### [What you need to do]
Copy out every one of the entries below word for word, keeping each line in its original order and form.

### [Data to use]
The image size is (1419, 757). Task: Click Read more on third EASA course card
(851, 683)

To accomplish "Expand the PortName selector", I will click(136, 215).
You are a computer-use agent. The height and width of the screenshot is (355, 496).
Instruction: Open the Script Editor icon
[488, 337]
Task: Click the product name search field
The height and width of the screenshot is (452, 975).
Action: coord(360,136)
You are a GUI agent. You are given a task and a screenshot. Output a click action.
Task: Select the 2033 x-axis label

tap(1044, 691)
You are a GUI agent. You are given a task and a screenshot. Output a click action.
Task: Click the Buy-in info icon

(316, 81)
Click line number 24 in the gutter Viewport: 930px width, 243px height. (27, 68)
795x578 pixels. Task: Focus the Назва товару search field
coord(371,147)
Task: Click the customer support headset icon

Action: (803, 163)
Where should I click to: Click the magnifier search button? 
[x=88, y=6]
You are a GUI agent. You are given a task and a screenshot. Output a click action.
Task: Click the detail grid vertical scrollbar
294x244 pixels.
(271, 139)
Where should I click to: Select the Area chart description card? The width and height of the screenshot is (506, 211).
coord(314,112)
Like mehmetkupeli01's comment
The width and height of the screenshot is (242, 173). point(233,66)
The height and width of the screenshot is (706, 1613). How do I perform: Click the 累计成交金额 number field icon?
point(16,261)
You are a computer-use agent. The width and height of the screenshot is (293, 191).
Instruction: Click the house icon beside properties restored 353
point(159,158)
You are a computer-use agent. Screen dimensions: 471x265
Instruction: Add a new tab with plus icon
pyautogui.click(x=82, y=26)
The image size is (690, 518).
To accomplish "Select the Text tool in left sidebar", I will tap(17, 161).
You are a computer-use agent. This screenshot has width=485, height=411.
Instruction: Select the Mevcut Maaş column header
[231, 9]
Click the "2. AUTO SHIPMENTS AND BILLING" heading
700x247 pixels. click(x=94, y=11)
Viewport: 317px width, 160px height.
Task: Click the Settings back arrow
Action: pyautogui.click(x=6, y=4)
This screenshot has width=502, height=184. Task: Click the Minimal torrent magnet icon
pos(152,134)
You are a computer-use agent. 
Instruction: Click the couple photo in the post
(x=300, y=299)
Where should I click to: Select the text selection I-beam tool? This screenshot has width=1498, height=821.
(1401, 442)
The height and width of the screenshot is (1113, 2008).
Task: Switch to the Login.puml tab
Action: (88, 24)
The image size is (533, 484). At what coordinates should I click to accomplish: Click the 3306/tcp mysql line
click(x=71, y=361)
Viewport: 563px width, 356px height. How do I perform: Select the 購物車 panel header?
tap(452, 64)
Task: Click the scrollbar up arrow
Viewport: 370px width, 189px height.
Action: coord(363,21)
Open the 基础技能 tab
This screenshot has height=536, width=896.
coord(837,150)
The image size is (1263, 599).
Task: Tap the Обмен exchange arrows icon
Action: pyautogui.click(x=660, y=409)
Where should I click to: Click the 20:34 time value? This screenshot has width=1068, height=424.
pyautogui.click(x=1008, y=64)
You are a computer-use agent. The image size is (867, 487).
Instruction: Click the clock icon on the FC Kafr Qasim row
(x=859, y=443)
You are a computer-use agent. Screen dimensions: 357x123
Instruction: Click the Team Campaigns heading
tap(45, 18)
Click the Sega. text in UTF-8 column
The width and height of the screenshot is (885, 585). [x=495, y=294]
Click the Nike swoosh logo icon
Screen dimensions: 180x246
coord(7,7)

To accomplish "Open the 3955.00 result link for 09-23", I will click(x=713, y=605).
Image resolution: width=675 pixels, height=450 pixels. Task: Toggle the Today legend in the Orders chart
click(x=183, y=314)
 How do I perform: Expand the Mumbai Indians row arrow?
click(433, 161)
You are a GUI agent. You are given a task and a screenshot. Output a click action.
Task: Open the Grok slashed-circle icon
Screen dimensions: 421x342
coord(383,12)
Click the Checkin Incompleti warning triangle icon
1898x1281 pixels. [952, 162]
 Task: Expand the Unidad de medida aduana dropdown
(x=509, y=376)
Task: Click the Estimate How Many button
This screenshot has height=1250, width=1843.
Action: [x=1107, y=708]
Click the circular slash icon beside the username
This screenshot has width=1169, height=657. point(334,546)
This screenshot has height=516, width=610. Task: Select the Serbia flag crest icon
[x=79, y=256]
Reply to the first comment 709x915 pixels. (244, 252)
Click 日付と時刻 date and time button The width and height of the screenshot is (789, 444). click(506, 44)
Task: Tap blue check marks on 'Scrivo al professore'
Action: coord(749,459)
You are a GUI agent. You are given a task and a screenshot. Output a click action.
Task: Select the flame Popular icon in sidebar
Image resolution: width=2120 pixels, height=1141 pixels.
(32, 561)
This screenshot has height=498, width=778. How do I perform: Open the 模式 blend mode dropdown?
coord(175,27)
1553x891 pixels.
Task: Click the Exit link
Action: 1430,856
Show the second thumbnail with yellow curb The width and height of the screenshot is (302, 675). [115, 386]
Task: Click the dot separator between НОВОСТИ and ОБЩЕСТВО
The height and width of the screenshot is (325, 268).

### [Completed task]
The image size is (1419, 757). Task: Click Read more on third EASA course card
(851, 683)

To accomplish "Expand the PortName selector", I will click(136, 215).
You are a computer-use agent. The height and width of the screenshot is (355, 496).
Instruction: Open the Script Editor icon
[488, 337]
Task: Click the product name search field
The height and width of the screenshot is (452, 975).
Action: coord(360,136)
You are a GUI agent. You are given a task and a screenshot. Output a click action.
Task: Select the 2033 x-axis label

tap(1044, 691)
You are a GUI agent. You are given a task and a screenshot. Output a click action.
Task: Click the Buy-in info icon

(316, 81)
Click line number 24 in the gutter Viewport: 930px width, 243px height. (27, 68)
795x578 pixels. Task: Focus the Назва товару search field
coord(371,147)
Task: Click the customer support headset icon

Action: (803, 163)
Where should I click to: Click the magnifier search button? 
[x=88, y=6]
You are a GUI agent. You are given a task and a screenshot. Output a click action.
Task: Click the detail grid vertical scrollbar
294x244 pixels.
(271, 139)
Where should I click to: Select the Area chart description card? The width and height of the screenshot is (506, 211).
coord(314,112)
Like mehmetkupeli01's comment
The width and height of the screenshot is (242, 173). point(233,66)
The height and width of the screenshot is (706, 1613). How do I perform: Click the 累计成交金额 number field icon?
point(16,261)
You are a computer-use agent. The width and height of the screenshot is (293, 191).
Instruction: Click the house icon beside properties restored 353
point(159,158)
You are a computer-use agent. Screen dimensions: 471x265
Instruction: Add a new tab with plus icon
pyautogui.click(x=82, y=26)
The image size is (690, 518).
To accomplish "Select the Text tool in left sidebar", I will tap(17, 161).
You are a computer-use agent. This screenshot has width=485, height=411.
Instruction: Select the Mevcut Maaş column header
[231, 9]
Click the "2. AUTO SHIPMENTS AND BILLING" heading
700x247 pixels. click(x=94, y=11)
Viewport: 317px width, 160px height.
Task: Click the Settings back arrow
Action: pyautogui.click(x=6, y=4)
This screenshot has width=502, height=184. Task: Click the Minimal torrent magnet icon
pos(152,134)
You are a computer-use agent. 
Instruction: Click the couple photo in the post
(x=300, y=299)
Where should I click to: Select the text selection I-beam tool? This screenshot has width=1498, height=821.
(1401, 442)
The height and width of the screenshot is (1113, 2008).
Task: Switch to the Login.puml tab
Action: (88, 24)
The image size is (533, 484). At what coordinates should I click to accomplish: Click the 3306/tcp mysql line
click(x=71, y=361)
Viewport: 563px width, 356px height. How do I perform: Select the 購物車 panel header?
tap(452, 64)
Task: Click the scrollbar up arrow
Viewport: 370px width, 189px height.
Action: coord(363,21)
Open the 基础技能 tab
This screenshot has height=536, width=896.
coord(837,150)
The image size is (1263, 599).
Task: Tap the Обмен exchange arrows icon
Action: pyautogui.click(x=660, y=409)
Where should I click to: Click the 20:34 time value? This screenshot has width=1068, height=424.
pyautogui.click(x=1008, y=64)
You are a computer-use agent. The image size is (867, 487).
Instruction: Click the clock icon on the FC Kafr Qasim row
(x=859, y=443)
You are a computer-use agent. Screen dimensions: 357x123
Instruction: Click the Team Campaigns heading
tap(45, 18)
Click the Sega. text in UTF-8 column
The width and height of the screenshot is (885, 585). [x=495, y=294]
Click the Nike swoosh logo icon
Screen dimensions: 180x246
coord(7,7)

To accomplish "Open the 3955.00 result link for 09-23", I will click(x=713, y=605).
Image resolution: width=675 pixels, height=450 pixels. Task: Toggle the Today legend in the Orders chart
click(x=183, y=314)
 How do I perform: Expand the Mumbai Indians row arrow?
click(433, 161)
You are a GUI agent. You are given a task and a screenshot. Output a click action.
Task: Open the Grok slashed-circle icon
Screen dimensions: 421x342
coord(383,12)
Click the Checkin Incompleti warning triangle icon
1898x1281 pixels. [952, 162]
 Task: Expand the Unidad de medida aduana dropdown
(x=509, y=376)
Task: Click the Estimate How Many button
This screenshot has height=1250, width=1843.
Action: [x=1107, y=708]
Click the circular slash icon beside the username
This screenshot has width=1169, height=657. point(334,546)
This screenshot has height=516, width=610. Task: Select the Serbia flag crest icon
[x=79, y=256]
Reply to the first comment 709x915 pixels. (244, 252)
Click 日付と時刻 date and time button The width and height of the screenshot is (789, 444). click(506, 44)
Task: Tap blue check marks on 'Scrivo al professore'
Action: coord(749,459)
You are a GUI agent. You are given a task and a screenshot. Output a click action.
Task: Select the flame Popular icon in sidebar
Image resolution: width=2120 pixels, height=1141 pixels.
(32, 561)
This screenshot has height=498, width=778. How do I perform: Open the 模式 blend mode dropdown?
coord(175,27)
1553x891 pixels.
Task: Click the Exit link
Action: 1430,856
Show the second thumbnail with yellow curb The width and height of the screenshot is (302, 675). [115, 386]
Task: Click the dot separator between НОВОСТИ and ОБЩЕСТВО
The height and width of the screenshot is (325, 268).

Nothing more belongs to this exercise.